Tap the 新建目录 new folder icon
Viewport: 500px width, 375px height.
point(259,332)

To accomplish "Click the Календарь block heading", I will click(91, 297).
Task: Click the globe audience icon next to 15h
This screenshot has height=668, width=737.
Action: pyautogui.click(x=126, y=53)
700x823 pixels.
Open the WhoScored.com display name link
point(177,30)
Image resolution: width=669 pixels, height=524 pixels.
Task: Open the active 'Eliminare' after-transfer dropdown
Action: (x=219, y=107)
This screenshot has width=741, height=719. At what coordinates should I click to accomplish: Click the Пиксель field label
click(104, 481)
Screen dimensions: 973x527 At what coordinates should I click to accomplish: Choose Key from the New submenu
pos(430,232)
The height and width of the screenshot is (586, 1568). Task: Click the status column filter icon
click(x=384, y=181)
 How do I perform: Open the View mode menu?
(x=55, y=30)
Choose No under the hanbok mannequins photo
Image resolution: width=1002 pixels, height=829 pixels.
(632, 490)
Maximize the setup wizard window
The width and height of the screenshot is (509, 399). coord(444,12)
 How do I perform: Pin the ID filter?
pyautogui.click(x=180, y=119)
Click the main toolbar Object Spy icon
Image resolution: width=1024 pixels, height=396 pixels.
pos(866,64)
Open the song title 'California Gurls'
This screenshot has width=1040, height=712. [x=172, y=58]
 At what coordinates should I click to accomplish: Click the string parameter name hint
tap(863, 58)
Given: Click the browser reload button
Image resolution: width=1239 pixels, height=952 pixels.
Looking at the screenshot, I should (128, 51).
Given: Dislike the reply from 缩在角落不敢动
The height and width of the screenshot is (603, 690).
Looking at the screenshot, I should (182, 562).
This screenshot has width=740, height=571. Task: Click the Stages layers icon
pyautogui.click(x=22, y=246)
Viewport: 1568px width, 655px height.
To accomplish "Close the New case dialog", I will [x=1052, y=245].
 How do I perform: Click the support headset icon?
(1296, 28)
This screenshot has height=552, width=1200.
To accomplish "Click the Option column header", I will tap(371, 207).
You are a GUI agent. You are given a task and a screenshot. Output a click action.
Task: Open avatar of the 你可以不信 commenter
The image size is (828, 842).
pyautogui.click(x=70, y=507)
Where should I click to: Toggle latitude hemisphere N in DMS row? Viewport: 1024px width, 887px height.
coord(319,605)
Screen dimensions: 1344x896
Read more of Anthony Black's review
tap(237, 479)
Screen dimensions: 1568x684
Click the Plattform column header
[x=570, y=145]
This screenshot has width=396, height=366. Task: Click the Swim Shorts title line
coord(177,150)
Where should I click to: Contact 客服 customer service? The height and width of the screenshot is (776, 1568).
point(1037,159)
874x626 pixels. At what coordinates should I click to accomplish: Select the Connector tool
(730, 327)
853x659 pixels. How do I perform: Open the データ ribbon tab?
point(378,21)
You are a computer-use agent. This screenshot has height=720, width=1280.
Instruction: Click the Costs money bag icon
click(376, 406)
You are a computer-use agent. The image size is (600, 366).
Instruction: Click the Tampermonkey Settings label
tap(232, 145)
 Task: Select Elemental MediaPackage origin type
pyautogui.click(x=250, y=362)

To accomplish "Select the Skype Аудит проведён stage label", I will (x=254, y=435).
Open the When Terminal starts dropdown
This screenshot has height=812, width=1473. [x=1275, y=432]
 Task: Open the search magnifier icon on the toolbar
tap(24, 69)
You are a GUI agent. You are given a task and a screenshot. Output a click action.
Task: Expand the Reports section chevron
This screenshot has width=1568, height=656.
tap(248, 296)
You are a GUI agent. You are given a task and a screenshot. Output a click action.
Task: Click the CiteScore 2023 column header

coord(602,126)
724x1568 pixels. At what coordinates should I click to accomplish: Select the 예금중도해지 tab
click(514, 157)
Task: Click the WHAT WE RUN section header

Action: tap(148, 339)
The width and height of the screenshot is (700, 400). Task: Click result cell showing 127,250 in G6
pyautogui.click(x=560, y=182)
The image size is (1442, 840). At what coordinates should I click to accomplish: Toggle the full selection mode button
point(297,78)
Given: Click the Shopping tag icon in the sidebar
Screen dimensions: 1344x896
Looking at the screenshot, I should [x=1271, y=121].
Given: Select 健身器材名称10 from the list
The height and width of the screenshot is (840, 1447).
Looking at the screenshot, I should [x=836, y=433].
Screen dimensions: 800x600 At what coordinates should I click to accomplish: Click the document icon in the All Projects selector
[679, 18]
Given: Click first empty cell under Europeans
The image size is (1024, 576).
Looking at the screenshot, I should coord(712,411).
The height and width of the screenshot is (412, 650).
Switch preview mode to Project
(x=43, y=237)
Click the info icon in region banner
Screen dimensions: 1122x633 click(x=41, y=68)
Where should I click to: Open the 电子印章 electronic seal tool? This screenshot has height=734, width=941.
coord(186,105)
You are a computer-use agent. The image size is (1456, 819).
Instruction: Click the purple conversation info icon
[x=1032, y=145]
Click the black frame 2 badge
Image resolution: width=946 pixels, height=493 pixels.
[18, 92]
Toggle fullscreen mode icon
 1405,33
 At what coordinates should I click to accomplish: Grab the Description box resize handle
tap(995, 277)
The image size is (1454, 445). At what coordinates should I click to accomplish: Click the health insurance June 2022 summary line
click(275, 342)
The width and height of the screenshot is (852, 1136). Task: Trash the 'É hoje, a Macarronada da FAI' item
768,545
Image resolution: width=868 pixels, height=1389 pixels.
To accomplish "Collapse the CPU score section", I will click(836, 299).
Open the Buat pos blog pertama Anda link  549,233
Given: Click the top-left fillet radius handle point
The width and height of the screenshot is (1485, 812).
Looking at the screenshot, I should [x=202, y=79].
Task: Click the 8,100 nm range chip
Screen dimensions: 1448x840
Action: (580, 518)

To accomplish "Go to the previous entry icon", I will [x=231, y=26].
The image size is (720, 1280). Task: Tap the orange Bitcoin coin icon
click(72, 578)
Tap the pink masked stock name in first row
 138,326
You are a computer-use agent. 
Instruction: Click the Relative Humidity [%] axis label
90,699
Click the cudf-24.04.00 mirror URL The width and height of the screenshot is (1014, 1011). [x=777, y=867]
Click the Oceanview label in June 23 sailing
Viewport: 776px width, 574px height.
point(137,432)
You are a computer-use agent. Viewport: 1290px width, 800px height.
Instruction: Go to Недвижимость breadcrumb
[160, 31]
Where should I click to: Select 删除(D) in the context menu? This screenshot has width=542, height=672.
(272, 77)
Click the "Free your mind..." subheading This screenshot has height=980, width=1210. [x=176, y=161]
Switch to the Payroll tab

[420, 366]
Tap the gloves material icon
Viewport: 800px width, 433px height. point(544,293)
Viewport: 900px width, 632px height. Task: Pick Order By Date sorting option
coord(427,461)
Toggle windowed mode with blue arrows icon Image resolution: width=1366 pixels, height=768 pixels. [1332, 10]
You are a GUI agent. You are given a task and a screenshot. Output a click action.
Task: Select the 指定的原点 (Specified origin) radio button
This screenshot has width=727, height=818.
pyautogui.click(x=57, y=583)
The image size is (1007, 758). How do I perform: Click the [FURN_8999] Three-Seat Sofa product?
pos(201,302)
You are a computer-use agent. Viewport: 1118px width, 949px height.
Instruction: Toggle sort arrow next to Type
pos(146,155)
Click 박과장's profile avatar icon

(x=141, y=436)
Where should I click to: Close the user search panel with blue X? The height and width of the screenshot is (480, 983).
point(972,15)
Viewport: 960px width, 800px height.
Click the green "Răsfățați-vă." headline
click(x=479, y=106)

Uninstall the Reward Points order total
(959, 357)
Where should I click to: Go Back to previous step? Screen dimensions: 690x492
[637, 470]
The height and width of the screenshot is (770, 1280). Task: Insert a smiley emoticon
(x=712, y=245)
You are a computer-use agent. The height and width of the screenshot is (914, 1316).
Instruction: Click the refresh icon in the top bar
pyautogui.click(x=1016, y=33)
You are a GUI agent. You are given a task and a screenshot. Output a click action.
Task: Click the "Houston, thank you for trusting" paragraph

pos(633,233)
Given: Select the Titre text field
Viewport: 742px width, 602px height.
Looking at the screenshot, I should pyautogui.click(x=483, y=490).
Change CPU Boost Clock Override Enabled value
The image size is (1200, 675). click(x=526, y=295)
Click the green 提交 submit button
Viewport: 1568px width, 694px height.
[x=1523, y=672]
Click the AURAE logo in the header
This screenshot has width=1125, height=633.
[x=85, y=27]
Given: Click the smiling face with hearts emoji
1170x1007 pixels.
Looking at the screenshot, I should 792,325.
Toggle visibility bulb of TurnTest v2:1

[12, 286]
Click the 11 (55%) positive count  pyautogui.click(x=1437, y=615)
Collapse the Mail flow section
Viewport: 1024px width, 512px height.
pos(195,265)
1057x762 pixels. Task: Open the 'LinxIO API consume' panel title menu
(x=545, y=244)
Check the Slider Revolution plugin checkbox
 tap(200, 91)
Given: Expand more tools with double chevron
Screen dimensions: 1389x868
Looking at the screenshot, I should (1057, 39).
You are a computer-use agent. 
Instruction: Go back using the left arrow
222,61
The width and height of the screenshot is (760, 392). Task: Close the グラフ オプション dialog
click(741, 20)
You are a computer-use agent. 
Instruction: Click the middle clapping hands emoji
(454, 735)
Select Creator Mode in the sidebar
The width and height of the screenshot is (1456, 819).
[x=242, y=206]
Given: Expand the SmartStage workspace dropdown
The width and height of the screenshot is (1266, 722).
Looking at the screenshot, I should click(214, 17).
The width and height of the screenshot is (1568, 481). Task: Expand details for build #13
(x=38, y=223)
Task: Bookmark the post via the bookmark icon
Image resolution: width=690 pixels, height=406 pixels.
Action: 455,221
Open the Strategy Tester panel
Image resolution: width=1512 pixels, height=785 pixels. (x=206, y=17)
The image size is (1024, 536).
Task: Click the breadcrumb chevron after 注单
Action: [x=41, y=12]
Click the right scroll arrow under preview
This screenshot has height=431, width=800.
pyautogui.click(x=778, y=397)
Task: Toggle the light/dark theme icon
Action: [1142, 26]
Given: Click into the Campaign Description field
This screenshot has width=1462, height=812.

------------

• TASK REQUIREMENTS
Arrange the stretch of material above, from the line containing "Click the green 提交 submit button" through the line containing "tap(200, 91)", as a numbered list, leaving out any blank lines.

• EXERCISE RESULT
1. Click the green 提交 submit button
2. Viewport: 1568px width, 694px height.
3. [x=1523, y=672]
4. Click the AURAE logo in the header
5. This screenshot has width=1125, height=633.
6. [x=85, y=27]
7. Given: Click the smiling face with hearts emoji
8. 1170x1007 pixels.
9. Looking at the screenshot, I should 792,325.
10. Toggle visibility bulb of TurnTest v2:1
11. [12, 286]
12. Click the 11 (55%) positive count  pyautogui.click(x=1437, y=615)
13. Collapse the Mail flow section
14. Viewport: 1024px width, 512px height.
15. pos(195,265)
16. 1057x762 pixels. Task: Open the 'LinxIO API consume' panel title menu
17. (x=545, y=244)
18. Check the Slider Revolution plugin checkbox
19.  tap(200, 91)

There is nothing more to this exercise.